07/07/2020 às 12h03min - Atualizada em 07/07/2020 às 12h03min

O som do sol, a voz de Elza

ENZO BANZO
No Festival Timbre de 2018 caiu um toró danado antes do evento, aquele clima tenso na produção, será que vai, será que não. Minguou a chuva e quando o sol brilhou mais uma vez chegamos os Porcas Borboletas pra montar o palco, mas calma, espera aí, agora ainda não. No meio da luz milagrosa brilhava a Deusa na boca aberta de Niemeyer: Elza Soares passava o som, "disparo contra o sol, sou forte sou por acaso", e a gente ali no fundo tocando o solo sagrado sob a força daquela emanação. Deus é mulher, divina Elza.

Curioso pensar que o disparo contra a chuva se dava no mesmo festival em que Tulipa Ruiz havia se apresentado um ano antes; como conta a compositora, naquela viagem a Uberlândia, no Timbre de 2017, foi composta "Banho", catártica celebração feminina gravada e lançada por Elza em "Deus é Mulher", seu álbum de 2018. Banho de chuva, essas voltas malucas da Água-Terra me fizeram antever alguma conexão entre Elza Soares e a nossa Uber fértil. Súbito, Elza-Macunaíma fundiu-se em minha mente à figura de Grande Otelo, filho fugido predileto desse cerrado. Corri ao Google para procurar alguma relação menos abstrata entre os dois, e lá estava, em uma lista em que personalidades elegiam seu herói negro nas comemorações do 20 de novembro, a imagem de uma ao lado da cara do outro, o pequeno Grande Otelo eleito pela rainha como seu máximo herói.

Festival Timbre, Tulipa Ruiz, tudo tão contemporâneo, ligados a Grande Otelo, força bruta e lapidada de uma longa tradição. Só mesmo Elza para propiciar essa ponte. A cantora, que acaba de completar impressionantes 90 anos, parece ser um elo capaz de ligar todo o percurso de nosso cancioneiro edificado a partir da Era de Ouro do Rádio, nos anos 1930, os tempos de Noel Rosa e Ary Barroso. É pelas mãos de Ary que emerge a primeira aparição de Elza Soares, à época uma adolescente pobre e maltrapilha, que se aventurou a apresentar-se no programa de calouros do compositor de "Aquarela do Brasil". Zombando da estranha figura, Barroso indagou: "de que planeta você veio, minha filha?"; "do planeta Fome", cravou Elza. A dureza da resposta, seguida pela interpretação de "Lama", já anunciava a força libertária da diva: "se eu quiser fumar eu fumo, se eu quiser beber eu bebo". Ao final, a conclusão inevitável do compositor-apresentador: "senhoras e senhores, acaba de nascer uma estrela!"
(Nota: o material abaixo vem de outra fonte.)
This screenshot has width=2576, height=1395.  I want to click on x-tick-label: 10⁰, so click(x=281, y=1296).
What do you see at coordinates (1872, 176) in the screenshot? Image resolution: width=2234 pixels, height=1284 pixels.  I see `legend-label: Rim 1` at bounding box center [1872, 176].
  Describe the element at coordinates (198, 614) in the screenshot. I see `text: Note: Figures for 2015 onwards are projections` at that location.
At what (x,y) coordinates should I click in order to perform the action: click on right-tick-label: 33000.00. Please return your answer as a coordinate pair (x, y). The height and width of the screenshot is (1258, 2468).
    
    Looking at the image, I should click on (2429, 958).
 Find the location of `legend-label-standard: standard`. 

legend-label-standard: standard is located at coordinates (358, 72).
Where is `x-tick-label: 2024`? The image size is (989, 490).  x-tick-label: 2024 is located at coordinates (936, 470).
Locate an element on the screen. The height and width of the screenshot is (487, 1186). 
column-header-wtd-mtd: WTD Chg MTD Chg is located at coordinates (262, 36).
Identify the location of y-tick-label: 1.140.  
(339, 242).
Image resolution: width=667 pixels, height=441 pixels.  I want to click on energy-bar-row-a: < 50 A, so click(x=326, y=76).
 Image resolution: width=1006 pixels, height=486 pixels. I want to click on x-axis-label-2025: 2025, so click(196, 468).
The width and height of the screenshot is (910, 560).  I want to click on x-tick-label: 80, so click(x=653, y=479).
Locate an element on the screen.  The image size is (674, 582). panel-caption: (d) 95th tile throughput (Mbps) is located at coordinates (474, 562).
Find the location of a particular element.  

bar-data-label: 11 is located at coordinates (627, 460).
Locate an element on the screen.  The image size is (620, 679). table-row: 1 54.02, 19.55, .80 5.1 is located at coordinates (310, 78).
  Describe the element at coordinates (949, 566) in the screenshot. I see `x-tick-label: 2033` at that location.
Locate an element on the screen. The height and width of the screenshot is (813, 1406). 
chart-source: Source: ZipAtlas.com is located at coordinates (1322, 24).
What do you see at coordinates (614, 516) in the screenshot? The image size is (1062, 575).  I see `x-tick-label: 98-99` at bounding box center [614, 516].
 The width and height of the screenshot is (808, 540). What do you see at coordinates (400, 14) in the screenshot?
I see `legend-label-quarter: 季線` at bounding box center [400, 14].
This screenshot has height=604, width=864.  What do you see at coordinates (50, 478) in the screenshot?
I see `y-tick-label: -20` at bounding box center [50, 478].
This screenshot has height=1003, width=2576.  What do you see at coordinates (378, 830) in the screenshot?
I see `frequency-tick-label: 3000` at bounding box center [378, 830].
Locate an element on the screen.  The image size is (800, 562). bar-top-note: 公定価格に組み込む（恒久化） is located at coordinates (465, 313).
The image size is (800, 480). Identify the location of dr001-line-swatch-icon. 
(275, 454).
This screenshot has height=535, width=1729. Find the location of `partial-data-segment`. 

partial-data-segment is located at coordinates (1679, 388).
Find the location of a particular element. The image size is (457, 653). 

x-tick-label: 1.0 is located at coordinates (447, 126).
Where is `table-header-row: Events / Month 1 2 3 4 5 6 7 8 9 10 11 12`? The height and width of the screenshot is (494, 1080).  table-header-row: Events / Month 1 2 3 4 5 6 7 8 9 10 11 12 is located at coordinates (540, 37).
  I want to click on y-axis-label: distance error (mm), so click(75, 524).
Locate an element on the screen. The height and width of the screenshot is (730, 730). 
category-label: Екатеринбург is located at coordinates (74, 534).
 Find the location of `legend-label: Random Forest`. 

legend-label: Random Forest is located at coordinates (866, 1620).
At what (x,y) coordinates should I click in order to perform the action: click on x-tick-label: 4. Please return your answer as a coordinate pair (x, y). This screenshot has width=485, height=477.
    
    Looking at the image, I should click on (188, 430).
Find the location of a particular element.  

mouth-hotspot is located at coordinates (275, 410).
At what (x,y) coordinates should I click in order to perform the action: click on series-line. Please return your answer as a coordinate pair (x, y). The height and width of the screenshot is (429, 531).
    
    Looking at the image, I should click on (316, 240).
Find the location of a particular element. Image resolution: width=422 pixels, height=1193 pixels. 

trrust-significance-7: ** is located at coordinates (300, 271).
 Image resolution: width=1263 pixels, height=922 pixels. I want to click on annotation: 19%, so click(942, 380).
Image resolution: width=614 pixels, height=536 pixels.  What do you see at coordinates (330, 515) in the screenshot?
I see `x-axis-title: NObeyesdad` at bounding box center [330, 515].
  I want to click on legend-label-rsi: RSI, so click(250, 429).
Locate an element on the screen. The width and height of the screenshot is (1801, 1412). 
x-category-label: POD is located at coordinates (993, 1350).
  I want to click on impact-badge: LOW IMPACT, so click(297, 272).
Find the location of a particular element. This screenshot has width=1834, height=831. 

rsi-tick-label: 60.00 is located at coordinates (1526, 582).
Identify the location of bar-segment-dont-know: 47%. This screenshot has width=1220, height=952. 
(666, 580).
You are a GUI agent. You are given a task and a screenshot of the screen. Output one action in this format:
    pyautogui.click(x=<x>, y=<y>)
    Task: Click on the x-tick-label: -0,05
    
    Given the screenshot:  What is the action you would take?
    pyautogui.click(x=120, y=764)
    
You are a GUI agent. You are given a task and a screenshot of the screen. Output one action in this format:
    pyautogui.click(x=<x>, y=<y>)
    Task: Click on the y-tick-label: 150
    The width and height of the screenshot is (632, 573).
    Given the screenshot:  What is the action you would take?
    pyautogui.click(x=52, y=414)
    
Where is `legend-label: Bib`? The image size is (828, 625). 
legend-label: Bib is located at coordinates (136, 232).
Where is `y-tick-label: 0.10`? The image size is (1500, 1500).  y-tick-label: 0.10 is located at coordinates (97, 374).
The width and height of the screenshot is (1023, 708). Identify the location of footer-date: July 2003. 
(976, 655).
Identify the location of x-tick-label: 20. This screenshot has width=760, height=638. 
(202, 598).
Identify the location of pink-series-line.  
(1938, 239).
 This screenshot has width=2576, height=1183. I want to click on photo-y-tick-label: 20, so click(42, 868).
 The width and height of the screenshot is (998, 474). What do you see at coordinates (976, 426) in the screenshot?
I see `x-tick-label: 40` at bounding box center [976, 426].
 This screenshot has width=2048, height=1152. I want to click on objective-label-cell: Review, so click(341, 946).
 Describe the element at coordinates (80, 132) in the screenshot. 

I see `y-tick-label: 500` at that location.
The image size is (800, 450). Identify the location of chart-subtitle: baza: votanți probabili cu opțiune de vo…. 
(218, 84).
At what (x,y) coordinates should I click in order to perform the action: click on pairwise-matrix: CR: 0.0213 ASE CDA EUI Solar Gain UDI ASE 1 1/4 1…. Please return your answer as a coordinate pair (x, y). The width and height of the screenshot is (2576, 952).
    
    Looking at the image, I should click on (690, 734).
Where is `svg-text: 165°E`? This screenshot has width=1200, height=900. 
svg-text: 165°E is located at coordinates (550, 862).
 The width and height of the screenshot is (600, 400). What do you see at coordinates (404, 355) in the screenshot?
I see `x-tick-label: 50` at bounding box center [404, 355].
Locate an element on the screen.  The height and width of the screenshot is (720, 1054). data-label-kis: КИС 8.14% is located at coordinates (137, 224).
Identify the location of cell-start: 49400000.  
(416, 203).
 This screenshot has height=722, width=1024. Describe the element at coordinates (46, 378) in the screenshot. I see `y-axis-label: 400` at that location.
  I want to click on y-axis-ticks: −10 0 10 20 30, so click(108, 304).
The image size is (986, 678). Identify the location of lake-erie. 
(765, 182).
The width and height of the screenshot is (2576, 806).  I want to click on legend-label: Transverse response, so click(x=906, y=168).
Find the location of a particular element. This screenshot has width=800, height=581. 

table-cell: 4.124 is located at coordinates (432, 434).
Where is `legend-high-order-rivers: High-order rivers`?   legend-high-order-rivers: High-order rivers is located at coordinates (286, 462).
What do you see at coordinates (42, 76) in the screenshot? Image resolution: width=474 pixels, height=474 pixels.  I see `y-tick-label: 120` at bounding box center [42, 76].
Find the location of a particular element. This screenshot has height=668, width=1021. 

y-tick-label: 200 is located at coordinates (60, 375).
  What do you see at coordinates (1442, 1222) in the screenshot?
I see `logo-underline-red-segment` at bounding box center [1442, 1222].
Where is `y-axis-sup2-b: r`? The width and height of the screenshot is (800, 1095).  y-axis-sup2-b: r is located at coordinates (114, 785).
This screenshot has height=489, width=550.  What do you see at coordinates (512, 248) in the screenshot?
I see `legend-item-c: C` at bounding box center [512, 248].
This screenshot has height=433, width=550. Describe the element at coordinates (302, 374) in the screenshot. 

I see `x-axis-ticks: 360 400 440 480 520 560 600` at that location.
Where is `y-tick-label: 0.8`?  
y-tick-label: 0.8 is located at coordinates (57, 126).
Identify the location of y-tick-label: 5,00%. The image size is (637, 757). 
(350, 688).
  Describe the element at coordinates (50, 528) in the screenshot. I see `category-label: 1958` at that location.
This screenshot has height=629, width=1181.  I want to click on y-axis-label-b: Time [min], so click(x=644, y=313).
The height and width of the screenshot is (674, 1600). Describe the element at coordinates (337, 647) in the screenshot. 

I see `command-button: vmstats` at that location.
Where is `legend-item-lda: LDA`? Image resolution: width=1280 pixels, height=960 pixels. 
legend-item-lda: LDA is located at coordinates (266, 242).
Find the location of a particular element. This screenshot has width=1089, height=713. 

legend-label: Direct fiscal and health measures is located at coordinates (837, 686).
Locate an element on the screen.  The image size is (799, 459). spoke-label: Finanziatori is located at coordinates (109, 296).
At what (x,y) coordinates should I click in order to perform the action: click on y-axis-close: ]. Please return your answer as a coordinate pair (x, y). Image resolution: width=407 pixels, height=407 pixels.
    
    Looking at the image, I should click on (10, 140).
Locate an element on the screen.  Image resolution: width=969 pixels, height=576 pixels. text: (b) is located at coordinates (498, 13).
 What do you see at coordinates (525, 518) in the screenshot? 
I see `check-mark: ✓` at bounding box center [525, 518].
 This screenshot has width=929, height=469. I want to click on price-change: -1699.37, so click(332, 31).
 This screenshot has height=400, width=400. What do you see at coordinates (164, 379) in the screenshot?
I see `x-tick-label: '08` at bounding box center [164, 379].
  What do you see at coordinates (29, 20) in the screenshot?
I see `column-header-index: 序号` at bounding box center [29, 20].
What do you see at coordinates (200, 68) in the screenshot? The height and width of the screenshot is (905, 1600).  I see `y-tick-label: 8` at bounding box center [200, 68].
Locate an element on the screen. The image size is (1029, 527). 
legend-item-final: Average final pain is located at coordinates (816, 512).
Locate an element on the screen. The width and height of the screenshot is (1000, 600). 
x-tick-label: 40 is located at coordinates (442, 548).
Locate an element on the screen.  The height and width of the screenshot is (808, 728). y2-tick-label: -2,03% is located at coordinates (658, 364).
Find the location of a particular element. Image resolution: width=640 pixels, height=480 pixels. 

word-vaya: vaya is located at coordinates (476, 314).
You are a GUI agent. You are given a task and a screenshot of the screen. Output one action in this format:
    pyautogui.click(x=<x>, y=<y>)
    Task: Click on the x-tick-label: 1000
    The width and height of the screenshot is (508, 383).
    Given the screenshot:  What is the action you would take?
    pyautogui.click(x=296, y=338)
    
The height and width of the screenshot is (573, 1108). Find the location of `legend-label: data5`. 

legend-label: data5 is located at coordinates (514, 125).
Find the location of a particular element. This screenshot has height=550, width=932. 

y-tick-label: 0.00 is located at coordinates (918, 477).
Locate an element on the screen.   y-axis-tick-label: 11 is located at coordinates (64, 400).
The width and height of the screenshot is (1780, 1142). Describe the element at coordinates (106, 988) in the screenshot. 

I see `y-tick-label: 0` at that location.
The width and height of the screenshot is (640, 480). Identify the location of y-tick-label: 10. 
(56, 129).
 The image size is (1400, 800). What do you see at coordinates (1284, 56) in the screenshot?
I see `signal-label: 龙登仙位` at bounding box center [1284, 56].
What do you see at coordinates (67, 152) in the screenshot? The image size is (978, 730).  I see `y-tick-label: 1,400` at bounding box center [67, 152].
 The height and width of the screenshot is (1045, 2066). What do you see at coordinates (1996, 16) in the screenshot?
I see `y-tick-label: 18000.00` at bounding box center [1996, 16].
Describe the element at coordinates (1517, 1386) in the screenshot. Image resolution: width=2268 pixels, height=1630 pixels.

Essa mesma Elza Soares, cuja primeira gravação data de 1959 (ano-marco do lançamento de "Chega de Saudade", de João Gilberto), lançou o disco que se constitui, certamente, como o mais marcante dos anos 2010: "A mulher do fim do mundo", tessitura inventiva que envolve os sons e versos de uma notável geração de artistas da cena paulistana, Guilherme Kastrup, Kiko Dinucci, Romulo Fróes, a lista é grande e densa. Desde então, uma sequência de lançamentos a tornou referência para um público que abarca todas as gerações, sobretudo jovens que poderiam até ser seus bisnetos.

Como não para de produzir em diálogo com a contemporaneidade, conjugando a firmeza política negra e feminina à inovação estética, Elza Soares acaba de publicar um novo single, dentre as comemorações de seus 90. A canção é o clássico samba "Juízo Final", composto por Nelson Cavaquinho e Élcio Soares na década de 1970, numa versão com temperamento rock e sonoridade de pista de dança, dessa vez acompanhada por figuras como Pupillo (ex-Nação Zumbi) e Fernando Catatau (Cidadão Instigado).

Ressignificada, posto que Elza é sempre canto presente, a faixa é sopro de esperança diante do fim do mundo que vivemos. A força dessa voz renovadora, capaz de parar as chuvas e enxaguar as nascentes, é a fé que precisamos para crer em algum futuro: "o sol há de brilhar mais uma vez". 


*Esta coluna é de responsabilidade do autor e não representa, necessariamente, a opinião do Diário de Uberlândia.